**What is required**: Lines from the beginning of the data through the line containing "Task: Minimize the Einstellungen window" are to be copied exactly, with no other line included.

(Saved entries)
--

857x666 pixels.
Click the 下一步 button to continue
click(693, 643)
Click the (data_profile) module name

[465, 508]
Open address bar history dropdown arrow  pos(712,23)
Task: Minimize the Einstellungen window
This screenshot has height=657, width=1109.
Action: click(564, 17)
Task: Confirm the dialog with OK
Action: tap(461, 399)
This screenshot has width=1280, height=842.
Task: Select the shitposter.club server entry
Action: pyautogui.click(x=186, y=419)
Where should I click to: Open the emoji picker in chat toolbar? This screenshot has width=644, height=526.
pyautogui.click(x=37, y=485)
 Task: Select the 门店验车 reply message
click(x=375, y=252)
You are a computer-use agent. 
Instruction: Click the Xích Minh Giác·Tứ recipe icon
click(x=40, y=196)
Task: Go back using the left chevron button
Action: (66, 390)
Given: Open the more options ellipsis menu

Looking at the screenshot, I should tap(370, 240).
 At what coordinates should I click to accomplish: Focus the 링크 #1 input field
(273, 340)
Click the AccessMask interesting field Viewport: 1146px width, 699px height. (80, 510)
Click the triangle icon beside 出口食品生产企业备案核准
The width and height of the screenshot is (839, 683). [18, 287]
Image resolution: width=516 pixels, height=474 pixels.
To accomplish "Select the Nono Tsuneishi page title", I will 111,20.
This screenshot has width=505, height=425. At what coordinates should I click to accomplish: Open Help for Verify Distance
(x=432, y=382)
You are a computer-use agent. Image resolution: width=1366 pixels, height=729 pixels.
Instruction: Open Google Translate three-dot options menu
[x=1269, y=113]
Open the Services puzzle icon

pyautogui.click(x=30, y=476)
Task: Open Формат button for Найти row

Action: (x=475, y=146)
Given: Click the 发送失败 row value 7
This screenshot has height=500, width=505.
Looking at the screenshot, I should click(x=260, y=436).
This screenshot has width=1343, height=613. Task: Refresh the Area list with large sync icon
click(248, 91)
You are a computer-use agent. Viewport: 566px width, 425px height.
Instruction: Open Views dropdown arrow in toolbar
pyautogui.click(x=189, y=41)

--

**Exercise response**:
857x666 pixels.
Click the 下一步 button to continue
click(693, 643)
Click the (data_profile) module name

[465, 508]
Open address bar history dropdown arrow  pos(712,23)
Task: Minimize the Einstellungen window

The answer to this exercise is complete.